Every day I had tried to sign up for hypnosis sessions with Marcos Lutyens, and every day I had been too late to get on the list. I also missed Jérôme Bel’s Disabled Theatre, the event that everyone had an opinion about. The Documenta Web site describes it as “a series of solo performances of up to three minutes by the members of Theater Hora, a Zurich-based professional theater company of people with learning disabilities.” An American artist I met said she found the whole thing exploitative and repellent and walked out in the middle. Simon from Sweden shrugged, explaining that in his country there are several theater companies like this. The idea of people with disabilities performing was nothing new. A grad student from London thought it was brilliant the way the people in the audience were forced to question whether they were applauding the performers or applauding themselves for applauding the performers.

We did finally make our way into the woods of Karlsaue Park. We passed a flock of white-coated “therapists” smoking on the grass outside Pedro Reyes’s SANITORIUM, where you could sign up for fifteen-minute sessions that might involve treatments from Gestalt, folk rituals, Fluxus Happenings, primal scream, and other therapies. Sam Durant’s Scaffold appeared to be a kind of wooden Winchester House jungle gym—at least that’s how most people were treating it, with kids dangling from the beams beneath the floor—but it was, in fact, a series of entangled gallows. In a clearing of trees, we came upon a massive white statue of a hooded phantom that looked like it had been carved out of Ivory soap, kind of like finding yourself in a movie by Apichatpong Weerasethakul. The sculpture was part of the Thai filmmaker’s The Importance of Telepathy. I learned later that there were hammocks and bells hanging from the trees, an invitation for people to experience “environmental cinema,” but we didn’t know that at the time, and we rested instead in lounge chairs by the lake and watched the ducks and geese. The next morning we caught an early train to the Frankfurt airport. In the waiting area, a group of travelers loudly debated the correct pronunciation of chamois. On the plane, I slept, watched Moneyball, slept some more, watched an episode of The Killing, and eventually we were touching down at JFK.

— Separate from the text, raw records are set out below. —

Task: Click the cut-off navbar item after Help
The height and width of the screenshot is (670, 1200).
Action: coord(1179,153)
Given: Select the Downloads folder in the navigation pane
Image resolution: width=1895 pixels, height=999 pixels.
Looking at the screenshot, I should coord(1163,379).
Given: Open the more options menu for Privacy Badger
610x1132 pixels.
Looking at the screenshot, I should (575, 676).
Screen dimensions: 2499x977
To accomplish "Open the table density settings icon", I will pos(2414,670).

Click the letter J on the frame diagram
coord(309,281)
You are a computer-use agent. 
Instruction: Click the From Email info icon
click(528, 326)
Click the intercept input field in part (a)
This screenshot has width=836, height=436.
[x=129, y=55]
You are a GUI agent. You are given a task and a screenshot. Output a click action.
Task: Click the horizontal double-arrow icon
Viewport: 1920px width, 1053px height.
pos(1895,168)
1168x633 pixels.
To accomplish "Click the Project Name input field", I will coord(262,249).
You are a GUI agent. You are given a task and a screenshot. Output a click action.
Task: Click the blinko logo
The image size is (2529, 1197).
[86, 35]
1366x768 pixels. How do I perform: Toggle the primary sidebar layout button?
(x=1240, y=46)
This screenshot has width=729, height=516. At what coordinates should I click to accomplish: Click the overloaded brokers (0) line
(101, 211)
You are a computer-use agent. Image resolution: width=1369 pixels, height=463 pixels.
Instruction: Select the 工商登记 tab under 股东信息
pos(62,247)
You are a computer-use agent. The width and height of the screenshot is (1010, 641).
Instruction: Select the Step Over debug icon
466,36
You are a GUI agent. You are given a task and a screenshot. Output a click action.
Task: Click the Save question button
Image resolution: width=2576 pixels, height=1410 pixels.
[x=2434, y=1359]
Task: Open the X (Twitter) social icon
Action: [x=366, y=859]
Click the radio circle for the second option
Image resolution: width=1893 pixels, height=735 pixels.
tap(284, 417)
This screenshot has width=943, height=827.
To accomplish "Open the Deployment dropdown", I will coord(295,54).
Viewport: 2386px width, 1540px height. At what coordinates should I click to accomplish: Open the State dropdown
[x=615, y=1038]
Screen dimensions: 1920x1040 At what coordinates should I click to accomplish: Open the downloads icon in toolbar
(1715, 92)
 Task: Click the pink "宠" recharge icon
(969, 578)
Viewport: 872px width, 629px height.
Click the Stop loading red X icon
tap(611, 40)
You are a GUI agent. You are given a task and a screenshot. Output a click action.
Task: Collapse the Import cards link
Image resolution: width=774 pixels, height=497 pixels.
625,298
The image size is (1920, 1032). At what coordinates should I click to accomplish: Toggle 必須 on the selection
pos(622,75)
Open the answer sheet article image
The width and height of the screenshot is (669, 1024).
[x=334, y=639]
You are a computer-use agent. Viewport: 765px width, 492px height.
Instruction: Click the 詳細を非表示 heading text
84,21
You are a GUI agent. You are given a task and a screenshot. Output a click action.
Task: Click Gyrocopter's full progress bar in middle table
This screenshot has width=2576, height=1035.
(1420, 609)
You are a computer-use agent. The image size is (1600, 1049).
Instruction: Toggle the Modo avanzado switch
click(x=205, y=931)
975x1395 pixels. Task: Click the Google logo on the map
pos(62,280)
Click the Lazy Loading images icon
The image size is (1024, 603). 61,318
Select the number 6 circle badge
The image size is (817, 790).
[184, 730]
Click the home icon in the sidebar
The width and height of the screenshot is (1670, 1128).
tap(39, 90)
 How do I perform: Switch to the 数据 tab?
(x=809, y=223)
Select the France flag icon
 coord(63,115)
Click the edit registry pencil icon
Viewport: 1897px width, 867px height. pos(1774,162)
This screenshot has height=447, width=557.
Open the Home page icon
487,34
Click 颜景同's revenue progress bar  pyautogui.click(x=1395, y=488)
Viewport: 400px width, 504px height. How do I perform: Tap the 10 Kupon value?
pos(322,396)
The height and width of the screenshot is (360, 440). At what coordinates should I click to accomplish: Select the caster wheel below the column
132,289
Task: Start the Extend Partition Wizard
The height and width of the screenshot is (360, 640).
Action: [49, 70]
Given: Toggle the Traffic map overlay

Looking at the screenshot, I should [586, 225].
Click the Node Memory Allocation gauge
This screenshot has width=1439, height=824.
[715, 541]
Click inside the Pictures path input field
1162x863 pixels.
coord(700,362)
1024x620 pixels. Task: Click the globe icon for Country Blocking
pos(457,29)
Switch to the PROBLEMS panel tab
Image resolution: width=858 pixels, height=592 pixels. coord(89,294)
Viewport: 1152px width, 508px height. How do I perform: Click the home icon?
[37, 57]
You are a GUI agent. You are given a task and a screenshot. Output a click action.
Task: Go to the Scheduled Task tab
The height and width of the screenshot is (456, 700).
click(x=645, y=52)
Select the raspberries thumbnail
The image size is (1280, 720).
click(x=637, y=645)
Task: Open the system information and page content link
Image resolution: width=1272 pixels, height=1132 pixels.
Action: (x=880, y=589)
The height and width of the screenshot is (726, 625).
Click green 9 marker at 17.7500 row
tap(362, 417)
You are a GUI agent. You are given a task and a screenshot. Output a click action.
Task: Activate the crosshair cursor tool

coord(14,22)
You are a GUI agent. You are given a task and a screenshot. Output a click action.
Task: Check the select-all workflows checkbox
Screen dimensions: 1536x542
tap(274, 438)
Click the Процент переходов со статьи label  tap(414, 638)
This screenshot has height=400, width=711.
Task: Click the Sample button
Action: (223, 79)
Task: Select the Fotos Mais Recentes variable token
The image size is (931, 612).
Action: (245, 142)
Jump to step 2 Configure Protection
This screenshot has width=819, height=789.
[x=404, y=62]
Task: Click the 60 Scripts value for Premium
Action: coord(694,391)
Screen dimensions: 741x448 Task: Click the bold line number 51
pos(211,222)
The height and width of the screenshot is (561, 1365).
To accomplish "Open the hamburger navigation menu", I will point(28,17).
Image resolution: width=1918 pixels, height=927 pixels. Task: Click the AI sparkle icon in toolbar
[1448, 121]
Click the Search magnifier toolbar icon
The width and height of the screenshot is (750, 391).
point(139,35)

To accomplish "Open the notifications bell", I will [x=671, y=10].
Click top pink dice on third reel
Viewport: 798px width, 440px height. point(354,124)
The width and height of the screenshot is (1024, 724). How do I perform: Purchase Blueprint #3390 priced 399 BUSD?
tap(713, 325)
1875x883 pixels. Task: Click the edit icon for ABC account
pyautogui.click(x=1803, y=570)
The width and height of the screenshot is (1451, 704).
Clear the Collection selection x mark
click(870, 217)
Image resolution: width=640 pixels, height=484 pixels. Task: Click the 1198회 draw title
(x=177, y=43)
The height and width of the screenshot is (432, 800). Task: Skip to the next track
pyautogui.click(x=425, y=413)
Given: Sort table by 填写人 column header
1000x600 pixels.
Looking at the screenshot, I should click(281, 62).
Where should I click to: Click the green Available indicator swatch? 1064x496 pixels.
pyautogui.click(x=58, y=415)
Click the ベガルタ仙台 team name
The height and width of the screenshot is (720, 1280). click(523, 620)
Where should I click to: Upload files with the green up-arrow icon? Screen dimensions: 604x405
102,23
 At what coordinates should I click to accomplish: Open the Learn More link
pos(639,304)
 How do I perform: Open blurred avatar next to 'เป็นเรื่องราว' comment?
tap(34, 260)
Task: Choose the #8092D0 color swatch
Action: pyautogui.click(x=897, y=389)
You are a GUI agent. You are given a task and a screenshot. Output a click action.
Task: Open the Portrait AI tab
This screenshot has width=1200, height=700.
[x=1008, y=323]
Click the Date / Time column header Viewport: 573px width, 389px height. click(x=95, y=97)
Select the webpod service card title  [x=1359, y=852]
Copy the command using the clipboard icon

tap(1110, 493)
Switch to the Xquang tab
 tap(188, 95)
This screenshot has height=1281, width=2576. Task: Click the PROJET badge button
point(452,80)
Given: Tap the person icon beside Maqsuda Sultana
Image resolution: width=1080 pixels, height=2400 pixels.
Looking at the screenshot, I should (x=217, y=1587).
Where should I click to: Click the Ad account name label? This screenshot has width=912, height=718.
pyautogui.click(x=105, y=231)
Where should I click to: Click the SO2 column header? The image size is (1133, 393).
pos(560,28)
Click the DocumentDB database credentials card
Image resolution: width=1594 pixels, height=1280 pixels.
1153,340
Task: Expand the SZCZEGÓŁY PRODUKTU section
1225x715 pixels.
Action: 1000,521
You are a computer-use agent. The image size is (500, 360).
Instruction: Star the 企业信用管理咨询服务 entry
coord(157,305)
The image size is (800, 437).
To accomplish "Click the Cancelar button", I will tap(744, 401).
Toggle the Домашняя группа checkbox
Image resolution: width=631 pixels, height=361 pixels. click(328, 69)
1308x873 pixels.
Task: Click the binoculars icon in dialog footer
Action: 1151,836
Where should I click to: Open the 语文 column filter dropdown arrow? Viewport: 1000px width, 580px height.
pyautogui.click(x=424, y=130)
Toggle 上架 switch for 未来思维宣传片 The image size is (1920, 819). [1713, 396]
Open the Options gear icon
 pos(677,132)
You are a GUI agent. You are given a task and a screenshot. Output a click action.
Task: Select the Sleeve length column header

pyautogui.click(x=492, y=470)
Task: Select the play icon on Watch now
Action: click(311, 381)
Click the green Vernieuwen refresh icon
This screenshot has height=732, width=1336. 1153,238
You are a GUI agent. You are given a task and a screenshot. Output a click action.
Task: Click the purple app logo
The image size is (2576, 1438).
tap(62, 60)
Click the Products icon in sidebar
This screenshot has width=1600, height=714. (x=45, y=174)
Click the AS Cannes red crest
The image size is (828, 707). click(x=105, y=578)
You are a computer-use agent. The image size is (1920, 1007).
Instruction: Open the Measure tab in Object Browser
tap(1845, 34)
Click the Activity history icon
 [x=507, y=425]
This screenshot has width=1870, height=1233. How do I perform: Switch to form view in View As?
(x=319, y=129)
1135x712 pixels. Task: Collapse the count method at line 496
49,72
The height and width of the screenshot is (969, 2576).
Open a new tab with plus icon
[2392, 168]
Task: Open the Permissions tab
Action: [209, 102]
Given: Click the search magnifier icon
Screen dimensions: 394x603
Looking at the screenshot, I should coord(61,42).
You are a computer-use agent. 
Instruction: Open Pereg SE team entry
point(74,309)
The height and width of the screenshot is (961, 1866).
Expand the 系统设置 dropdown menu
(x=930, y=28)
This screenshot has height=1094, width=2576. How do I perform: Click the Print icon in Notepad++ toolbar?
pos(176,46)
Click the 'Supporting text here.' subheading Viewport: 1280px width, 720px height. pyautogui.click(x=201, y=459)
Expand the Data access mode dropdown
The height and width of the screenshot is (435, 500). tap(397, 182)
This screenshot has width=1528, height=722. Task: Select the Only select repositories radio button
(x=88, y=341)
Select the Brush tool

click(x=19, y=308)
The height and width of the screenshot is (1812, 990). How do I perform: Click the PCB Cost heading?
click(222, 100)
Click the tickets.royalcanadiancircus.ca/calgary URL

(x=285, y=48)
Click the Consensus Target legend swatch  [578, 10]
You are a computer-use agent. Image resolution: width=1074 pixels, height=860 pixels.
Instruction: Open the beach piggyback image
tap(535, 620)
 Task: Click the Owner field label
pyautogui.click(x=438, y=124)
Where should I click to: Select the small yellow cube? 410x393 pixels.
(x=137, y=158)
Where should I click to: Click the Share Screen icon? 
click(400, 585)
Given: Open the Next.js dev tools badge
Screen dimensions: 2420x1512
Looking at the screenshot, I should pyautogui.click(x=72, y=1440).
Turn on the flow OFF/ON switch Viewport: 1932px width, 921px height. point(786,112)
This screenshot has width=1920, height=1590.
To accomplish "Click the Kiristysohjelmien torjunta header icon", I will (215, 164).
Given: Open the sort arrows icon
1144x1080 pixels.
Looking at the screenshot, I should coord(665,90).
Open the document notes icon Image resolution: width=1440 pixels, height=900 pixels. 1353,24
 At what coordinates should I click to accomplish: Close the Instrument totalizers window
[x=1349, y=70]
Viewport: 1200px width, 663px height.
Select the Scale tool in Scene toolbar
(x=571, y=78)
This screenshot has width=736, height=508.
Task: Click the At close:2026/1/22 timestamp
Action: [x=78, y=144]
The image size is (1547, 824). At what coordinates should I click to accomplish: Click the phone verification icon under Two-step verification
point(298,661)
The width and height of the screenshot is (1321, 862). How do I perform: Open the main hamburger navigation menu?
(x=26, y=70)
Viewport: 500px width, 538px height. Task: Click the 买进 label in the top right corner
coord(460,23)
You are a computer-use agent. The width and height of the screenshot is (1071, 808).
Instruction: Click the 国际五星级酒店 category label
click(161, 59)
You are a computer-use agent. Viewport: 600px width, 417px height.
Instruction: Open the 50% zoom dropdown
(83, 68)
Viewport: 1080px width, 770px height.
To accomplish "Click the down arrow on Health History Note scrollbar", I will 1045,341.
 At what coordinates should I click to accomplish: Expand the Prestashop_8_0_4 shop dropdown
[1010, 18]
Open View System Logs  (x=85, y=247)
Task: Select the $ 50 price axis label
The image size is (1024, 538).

We made our way to the line in the beige customs hall. Suspended above the booths is Deborah Masters’s twenty-eight-panel frieze of scenes from New York City life—people riding the subway, men playing basketball, bathers at Coney Island. The line for American citizens moved steadily, and then we were at the front, waiting to be beckoned to one of the processing stations. And that was when I saw a seemingly unremarkable piece of paper and discovered we had walked into a whole new kind of environmental cinema. I would like to think this was some rogue strain of Documenta, but I know better. On a pillar someone had taped a production notice from National Geographic Television that stated, “By entering this area, you consent to your voice and likeness being videotaped and used without compensation for exploitation in any and all media.” It felt like a kind of entrapment, or at least a foregone conclusion, because, really, if you didn’t want to appear unpaid on a National Geographic special, where were you going to go? Back to the plane? The notice went on to answer—without translation for non-English speakers—that “if you do not wish to be recorded and recognizable, as outlined above, then you may simply turn away from the camera.” There was no sign of a television crew in the customs hall. I never saw the camera, so perhaps it wasn’t there. Then the customs official motioned for me to step forward, and I did.

Liz Brown is a writer living in Brooklyn.